### WHAT YOU SHOULD DO
Can you pick up the commentary on the last episode of The Trap and carry it on from its final sentence?

### DOCUMENT TEXT
>> BEGIN

I confess to being rather disappointed in the last episode of The Trap. Curtis seems to take at face value the ideologies central to the propaganda myths of neo-conservatism and free market neo-liberalism; i.e. that these are misguided ideals that tragically collide with reality when implemented as policy, be it in tearing down trade barriers and privatisation as in post-Soviet Russia or post-Saddam Iraq, or in 'bringing democracy to the Middle East'. This seems to me to be a shockingly naive view of history.

There is another view of history that seems to me to be rather more satisfactory; that the neoliberal economics and neoconservative foreign policy are merely propaganda; a mask of virtue to conceal naked self-interest. Self-interest is after all the basis of the game-theory view of international relations as practised since the Cold War. The alternative is to assume that these people actually believe their own propaganda, a view which I frankly find even more terrifying than the alternative.

>> END

(Data for locating displayed items)
>> BEGIN

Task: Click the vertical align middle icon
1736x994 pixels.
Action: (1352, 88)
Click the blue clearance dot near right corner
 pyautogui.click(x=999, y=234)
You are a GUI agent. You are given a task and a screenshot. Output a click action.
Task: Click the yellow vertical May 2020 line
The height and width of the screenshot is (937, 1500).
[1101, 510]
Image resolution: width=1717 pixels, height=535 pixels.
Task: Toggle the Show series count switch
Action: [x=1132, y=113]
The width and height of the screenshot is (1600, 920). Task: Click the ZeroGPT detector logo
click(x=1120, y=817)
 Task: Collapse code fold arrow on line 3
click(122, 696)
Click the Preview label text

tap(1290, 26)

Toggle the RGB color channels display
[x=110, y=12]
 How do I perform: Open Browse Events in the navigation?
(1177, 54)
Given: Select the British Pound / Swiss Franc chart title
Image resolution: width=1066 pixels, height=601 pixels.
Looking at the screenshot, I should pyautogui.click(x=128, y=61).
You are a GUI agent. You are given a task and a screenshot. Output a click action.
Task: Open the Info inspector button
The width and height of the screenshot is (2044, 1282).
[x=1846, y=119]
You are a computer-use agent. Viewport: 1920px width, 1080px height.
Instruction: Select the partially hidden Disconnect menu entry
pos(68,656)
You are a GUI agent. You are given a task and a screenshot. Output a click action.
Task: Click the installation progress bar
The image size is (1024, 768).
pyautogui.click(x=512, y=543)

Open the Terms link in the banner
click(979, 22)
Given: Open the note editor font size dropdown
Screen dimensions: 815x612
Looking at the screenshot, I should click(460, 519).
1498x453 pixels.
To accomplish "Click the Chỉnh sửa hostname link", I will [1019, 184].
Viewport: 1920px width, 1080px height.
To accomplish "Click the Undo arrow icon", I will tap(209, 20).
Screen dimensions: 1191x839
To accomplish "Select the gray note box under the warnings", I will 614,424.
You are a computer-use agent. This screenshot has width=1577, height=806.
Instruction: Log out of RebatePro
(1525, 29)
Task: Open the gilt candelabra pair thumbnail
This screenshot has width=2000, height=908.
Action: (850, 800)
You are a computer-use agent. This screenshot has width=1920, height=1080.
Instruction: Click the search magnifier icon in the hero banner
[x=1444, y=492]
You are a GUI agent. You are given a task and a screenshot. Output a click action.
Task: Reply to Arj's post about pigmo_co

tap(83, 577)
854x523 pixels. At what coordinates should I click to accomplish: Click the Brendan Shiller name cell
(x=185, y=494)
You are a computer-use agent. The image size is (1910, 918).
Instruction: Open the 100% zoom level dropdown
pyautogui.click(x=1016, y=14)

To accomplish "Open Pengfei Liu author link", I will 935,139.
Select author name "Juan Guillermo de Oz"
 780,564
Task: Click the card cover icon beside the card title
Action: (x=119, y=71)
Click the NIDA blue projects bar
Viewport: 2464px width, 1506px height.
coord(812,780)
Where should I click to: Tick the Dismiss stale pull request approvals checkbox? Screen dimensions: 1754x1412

>> END

### OUTPUT
A third alternative perhaps is that our leaders are engaged in doublethink - simultaneously pursuing selfish goals by whatever means necessary while justifying their decisions in ideological terms. I think this is possible, and not entirely incompatible with a world view that espouses the pursuit of self-interest as the best means to further the 'greater good'. However given the repeated failure of these policies to deliver the 'greater good' I can't help come to the conclusion that their repetition meets the definition of insanity - doing the same thing over and over and expecting a different result.

So are our leaders stupid, evil or insane? I'm still not quite sure.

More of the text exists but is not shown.